## Written task 1
From the lease excerpt below, list every repair or replacement that Clause 7 requires the tenant to complete.

## Start Source

Rahman and Urme executed the agreement as the new guarantors.
7After the Lease was assigned to 697 Canada, the parties agreed to amend the Lease. The parties entered into a Lease Amending Agreement dated October 15, 2015. Messica and 697 Canada agreed that paragraph 4.4 of the Lease is amended by replacing and substituting the three existing personal guarantors with Rahman as the new guarantor.
8As the new guarantor, Rahman was required to provide a security mortgage in the amount of $100,000 to Messica, by way of a mortgage registered against any property owned by him or 697 Canada. On October 2, 2019, Rahman executed a charge of mortgage in favour of Messica. The charge was registered on title to the Hillsview Property, securing the sum of $100,000.
Lease Renewal Agreement
9Following an arbitration in January 2019 to determine the market rent for the renewal term, 697 Canada exercised its right to renew the Lease for a term of 5 years. By Lease Renewal Agreement dated as of January 29, 2019, the Lease was renewed for the period from January 1, 2019 and expiring on December 31, 2023.
10The Lease Renewal Agreement provides that the collateral security provided by Rahman in the amount of $100,000 remains in place. The Lease Renewal Agreement also required 697 Canada to perform certain work at the Leased Premises. Clause 7 of the Lease Renewal Agreement provides as follows:
- The Tenant agrees to commence within two weeks of execution of this Agreement and complete prior to October 30, 2019, the following repairs and replacements to the Demised Premises:
paint the interior of the existing convenience store to Petro-Canada standards;
upgrade the washrooms including painting and new hand dryers;
renovate the current coffee area;
purchase and replace the diesel dispenser;
repair and resurface the retail lot and repair the cracked concrete;
install LED lighting on the canopy;
replace the downspout adjacent to the diesel dispenser.

## End Source
## Start Records for this exercise

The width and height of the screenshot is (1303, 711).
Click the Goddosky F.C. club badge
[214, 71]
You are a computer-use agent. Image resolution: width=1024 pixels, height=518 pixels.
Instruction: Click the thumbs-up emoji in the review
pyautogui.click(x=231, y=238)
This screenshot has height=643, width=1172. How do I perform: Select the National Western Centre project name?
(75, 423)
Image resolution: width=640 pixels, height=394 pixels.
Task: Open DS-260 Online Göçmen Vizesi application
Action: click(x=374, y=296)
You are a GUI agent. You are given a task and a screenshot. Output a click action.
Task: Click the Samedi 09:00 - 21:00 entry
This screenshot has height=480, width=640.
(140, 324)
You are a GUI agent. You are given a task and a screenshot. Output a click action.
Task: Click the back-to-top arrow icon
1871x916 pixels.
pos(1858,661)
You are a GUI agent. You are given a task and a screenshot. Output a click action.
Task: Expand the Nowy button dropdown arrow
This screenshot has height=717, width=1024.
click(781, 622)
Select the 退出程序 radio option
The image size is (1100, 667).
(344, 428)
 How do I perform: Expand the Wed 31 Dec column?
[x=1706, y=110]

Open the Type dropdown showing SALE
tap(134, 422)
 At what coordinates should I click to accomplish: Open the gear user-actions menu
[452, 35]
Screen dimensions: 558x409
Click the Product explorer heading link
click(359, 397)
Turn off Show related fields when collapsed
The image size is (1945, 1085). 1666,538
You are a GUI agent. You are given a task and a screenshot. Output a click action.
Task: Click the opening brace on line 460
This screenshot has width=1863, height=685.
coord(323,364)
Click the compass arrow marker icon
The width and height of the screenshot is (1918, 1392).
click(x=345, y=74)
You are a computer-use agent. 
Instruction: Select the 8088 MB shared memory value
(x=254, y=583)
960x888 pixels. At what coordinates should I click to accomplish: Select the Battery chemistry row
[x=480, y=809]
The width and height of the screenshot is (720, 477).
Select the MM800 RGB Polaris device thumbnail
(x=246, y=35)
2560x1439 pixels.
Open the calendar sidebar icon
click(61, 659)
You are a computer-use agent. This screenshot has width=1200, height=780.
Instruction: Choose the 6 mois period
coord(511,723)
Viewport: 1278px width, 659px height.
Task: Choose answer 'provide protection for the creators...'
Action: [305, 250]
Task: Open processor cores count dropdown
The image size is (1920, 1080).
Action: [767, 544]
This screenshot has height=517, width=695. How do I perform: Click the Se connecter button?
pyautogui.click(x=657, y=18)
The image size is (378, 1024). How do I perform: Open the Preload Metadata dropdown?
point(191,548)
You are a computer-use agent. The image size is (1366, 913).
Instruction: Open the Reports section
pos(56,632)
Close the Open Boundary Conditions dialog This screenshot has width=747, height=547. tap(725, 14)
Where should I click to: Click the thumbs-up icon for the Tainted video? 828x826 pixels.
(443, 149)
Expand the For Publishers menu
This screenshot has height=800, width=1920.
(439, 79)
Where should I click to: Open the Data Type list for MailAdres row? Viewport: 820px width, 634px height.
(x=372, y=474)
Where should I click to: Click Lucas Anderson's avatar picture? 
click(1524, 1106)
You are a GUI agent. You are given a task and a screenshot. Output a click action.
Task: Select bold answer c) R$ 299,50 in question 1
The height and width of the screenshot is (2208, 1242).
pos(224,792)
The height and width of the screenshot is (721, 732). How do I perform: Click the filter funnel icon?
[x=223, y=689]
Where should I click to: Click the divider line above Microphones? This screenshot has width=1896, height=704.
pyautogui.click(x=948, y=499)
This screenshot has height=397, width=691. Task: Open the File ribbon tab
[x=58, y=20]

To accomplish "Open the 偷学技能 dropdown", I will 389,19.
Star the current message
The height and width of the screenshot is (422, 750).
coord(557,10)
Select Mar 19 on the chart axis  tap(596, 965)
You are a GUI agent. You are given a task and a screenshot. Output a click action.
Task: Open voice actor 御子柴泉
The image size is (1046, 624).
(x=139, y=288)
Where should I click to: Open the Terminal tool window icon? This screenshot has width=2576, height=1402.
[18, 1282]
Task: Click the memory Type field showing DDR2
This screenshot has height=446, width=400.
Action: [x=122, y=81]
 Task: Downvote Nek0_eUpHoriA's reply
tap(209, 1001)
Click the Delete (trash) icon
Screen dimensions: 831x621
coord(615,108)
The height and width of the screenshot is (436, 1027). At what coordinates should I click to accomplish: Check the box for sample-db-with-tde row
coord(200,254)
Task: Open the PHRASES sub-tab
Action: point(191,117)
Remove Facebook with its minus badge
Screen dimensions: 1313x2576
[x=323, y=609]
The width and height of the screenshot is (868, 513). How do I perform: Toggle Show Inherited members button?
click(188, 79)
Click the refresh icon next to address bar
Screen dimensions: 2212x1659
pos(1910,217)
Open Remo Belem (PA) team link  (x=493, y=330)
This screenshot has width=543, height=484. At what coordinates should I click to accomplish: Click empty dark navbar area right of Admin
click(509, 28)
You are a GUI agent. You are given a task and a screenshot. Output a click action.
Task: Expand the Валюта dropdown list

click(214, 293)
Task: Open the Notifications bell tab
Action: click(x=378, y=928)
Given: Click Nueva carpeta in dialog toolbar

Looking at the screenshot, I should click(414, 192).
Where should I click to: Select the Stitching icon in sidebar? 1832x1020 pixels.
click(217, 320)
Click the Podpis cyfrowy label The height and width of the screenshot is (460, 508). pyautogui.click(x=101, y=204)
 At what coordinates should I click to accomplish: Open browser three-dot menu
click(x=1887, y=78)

## End Records for this exercise

## Written task 2
In the records, take the lines from the line with "You are a computer-use agent. This" up to and including the line with "pos(224,792)". Switch "Where should I click to" to "What should I click to" and give those lines back with nothing else altered.

## Task answer 1
- Paint the interior of the existing convenience store to Petro-Canada standards
- Upgrade the washrooms, including painting and new hand dryers
- Renovate the current coffee area
- Purchase and replace the diesel dispenser
- Repair and resurface the retail lot and repair the cracked concrete
- Install LED lighting on the canopy
- Replace the downspout adjacent to the diesel dispenser

## Task answer 2
You are a computer-use agent. This screenshot has width=1200, height=780.
Instruction: Choose the 6 mois period
coord(511,723)
Viewport: 1278px width, 659px height.
Task: Choose answer 'provide protection for the creators...'
Action: [305, 250]
Task: Open processor cores count dropdown
The image size is (1920, 1080).
Action: [767, 544]
This screenshot has height=517, width=695. How do I perform: Click the Se connecter button?
pyautogui.click(x=657, y=18)
The image size is (378, 1024). How do I perform: Open the Preload Metadata dropdown?
point(191,548)
You are a computer-use agent. The image size is (1366, 913).
Instruction: Open the Reports section
pos(56,632)
Close the Open Boundary Conditions dialog This screenshot has width=747, height=547. tap(725, 14)
What should I click to: Click the thumbs-up icon for the Tainted video? 828x826 pixels.
(443, 149)
Expand the For Publishers menu
This screenshot has height=800, width=1920.
(439, 79)
What should I click to: Open the Data Type list for MailAdres row? Viewport: 820px width, 634px height.
(x=372, y=474)
What should I click to: Click Lucas Anderson's avatar picture? 
click(1524, 1106)
You are a GUI agent. You are given a task and a screenshot. Output a click action.
Task: Select bold answer c) R$ 299,50 in question 1
The height and width of the screenshot is (2208, 1242).
pos(224,792)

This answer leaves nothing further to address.